'''

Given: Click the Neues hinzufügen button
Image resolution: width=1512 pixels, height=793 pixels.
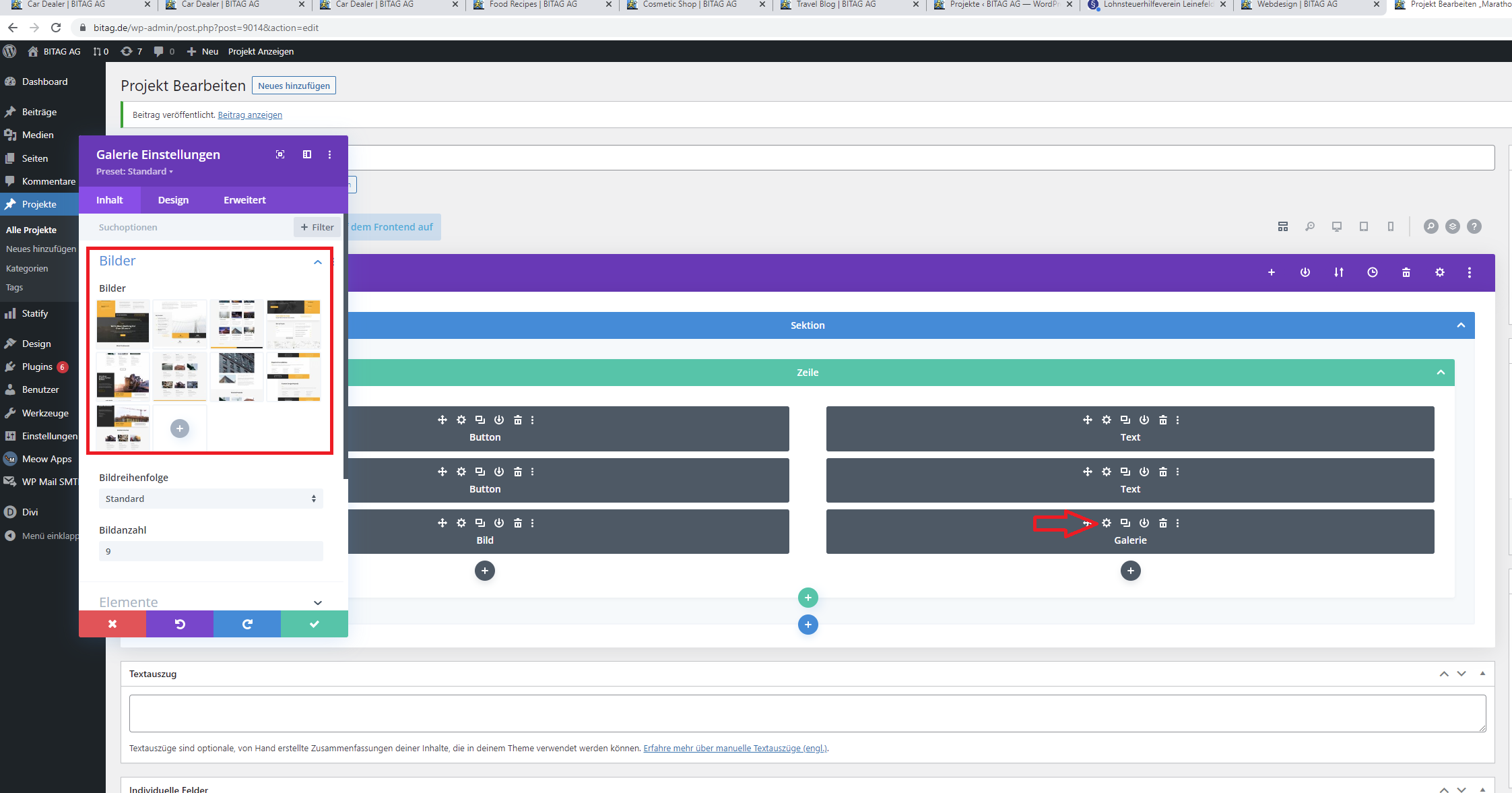Looking at the screenshot, I should (294, 85).
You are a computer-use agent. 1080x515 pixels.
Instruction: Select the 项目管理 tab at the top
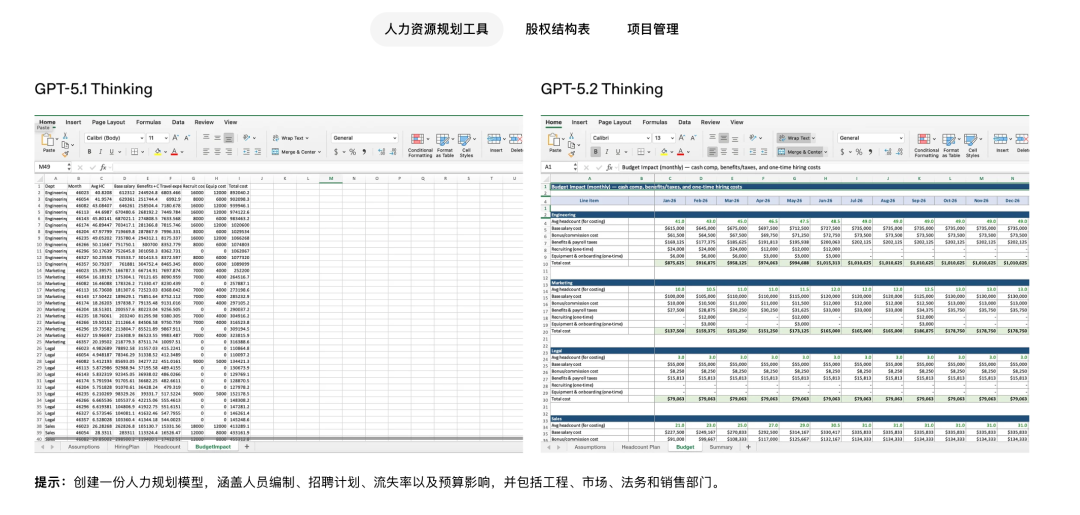click(653, 29)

'''

• _Request_
Copy down each line of the items above word for word, leaving out the pictures.

• _Task solution_
Given: Click the Neues hinzufügen button
Image resolution: width=1512 pixels, height=793 pixels.
Looking at the screenshot, I should (294, 85).
You are a computer-use agent. 1080x515 pixels.
Instruction: Select the 项目管理 tab at the top
click(653, 29)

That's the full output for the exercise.